3. You might guess these:       الرياح النار الأرض والماء            What is the name of the language?

  What is the name of the language here?        زمین آگ ہوا اور پانی

4. Here is a different set of four things in different character sets. I suggest you decipher one and then conclude the remainder. Identify the language or character set.

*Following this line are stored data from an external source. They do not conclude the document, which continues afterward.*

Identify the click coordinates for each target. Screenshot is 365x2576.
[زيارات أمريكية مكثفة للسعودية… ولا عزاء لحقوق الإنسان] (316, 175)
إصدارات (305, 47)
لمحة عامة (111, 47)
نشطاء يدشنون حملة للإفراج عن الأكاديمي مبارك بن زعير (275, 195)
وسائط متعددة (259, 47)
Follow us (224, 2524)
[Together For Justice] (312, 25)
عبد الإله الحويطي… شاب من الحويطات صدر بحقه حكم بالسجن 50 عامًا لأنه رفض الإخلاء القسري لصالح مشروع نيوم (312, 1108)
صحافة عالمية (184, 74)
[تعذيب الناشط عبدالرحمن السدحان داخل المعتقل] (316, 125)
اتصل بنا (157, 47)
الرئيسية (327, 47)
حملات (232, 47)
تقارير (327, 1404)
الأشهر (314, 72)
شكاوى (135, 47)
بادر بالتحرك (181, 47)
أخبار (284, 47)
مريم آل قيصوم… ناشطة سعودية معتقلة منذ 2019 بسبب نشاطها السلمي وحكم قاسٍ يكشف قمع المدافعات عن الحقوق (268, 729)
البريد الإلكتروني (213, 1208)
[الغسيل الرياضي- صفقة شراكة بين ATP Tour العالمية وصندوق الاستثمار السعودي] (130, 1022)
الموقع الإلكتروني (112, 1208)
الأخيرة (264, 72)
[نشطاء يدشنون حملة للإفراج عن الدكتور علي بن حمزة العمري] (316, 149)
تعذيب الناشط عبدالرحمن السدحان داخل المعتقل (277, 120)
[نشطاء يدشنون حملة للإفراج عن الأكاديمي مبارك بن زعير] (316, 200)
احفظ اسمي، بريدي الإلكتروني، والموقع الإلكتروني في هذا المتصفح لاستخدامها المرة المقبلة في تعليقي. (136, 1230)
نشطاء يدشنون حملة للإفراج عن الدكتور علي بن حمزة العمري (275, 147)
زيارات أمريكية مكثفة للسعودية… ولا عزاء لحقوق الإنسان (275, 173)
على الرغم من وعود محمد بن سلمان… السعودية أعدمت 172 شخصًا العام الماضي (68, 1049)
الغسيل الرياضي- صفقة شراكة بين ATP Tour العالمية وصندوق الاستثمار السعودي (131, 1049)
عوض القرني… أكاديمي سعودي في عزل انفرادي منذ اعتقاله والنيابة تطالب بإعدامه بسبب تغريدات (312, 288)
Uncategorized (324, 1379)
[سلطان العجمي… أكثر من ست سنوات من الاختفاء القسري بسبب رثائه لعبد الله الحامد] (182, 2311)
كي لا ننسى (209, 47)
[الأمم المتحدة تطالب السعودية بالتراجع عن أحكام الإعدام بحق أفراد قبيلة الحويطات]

 उत्तर  दक्षिण  पूर्व/पूरब पश्चिम             উত্তর  দক্ষিম t  পূর্ব্ব  পশ্চিম         الشمال والجنوب والشرق والغرب

北,南,东,西,        ทิศเหนือ ตอนใต้  ทิศตะวันออก  ทิศตะวันตก

There is a private use area in unicode, in the digit zones F0nnn and 10nnnn (‘planes’ 15 and 16); read about thisThe same document explains that there are exactly 66 non-characters, which seems an oxymoron. You might wonder about those, and sentinels; the link explains enough to set you going.

Punctuation marks

¡ !   ⸘ ‽ “ ” ‘  ‛ ‟  .  ‚ „ ‘     ˝ ^ ° ¸ ˛ ¨ ` ˙ ˚ ª º … : ; & _ ¯ – —  # ⁊ ¶  ‡ @ % ‰ ‱ ¦ | /  \ˉ ˆ ˘  - ‒ ~ * ‼︎ ⁇  ⁉︎ ❛ ❜ ❝ ❞ ❢ ❣    ❡ ⸎ ⸐ ⸑ ⸓ ⸔ ⸕ ⸖ ⸗ ⸘⸚ ⸛ ⸜ ⸝ ⸞ ⸟ ⸠ ⸡ ⸢ ⸣ ⸤ ⸥ ⸦ ⸧ ⸨ ⸩ ⸪ ⸫ ⸬ ⸭ ⸮ ⸰ ⸋ ⸊ ⸉ ⸈ ⸇ ⸆ ⸅ ⸄
 ※*⁕⁑ ⁂ ⁁  ‵‶‷‴⁗𒑲𒑳

different and not spaced   ⁏;︔⁏   

similarly   〝〞〟‶⸗״᱿

2018 checking out punctuation, discovered the interrobang, ‽ which replaces ⁈ and or ⁉︎. I can see how to use that; what ab out the the dagger and double dagger? Oh, they’re for footnotes, where instead of ¹ ² ³ one would use * † ‡ (asterisk, obelus, diesis). A triple dagger exists at U+2E4B, but I can’t persuade that to print. see wikipedia on this. I discovered here a further weird collection of punctuation marks. Where weird means not previously seen and unknown usage or intention; do read it as an insight to medieval punctuation - I wondered if it might be useful for playwrights, since it offers multiple version of a spoken pause (well, non-spoken, but you know what I mean…). Some of these might actually be useful: for example, maybe we could adopt one of the elevated commas to indicate a plural, microscopically different from the apostrophe?  Would you prefer CDs or CD⸃s or CDⸯ (different from CD’s). I can find reference to the unicode 2E30 to 2E80, but I cannot see it. what I get is a load of ⸱⸲⸳⸴⹹ .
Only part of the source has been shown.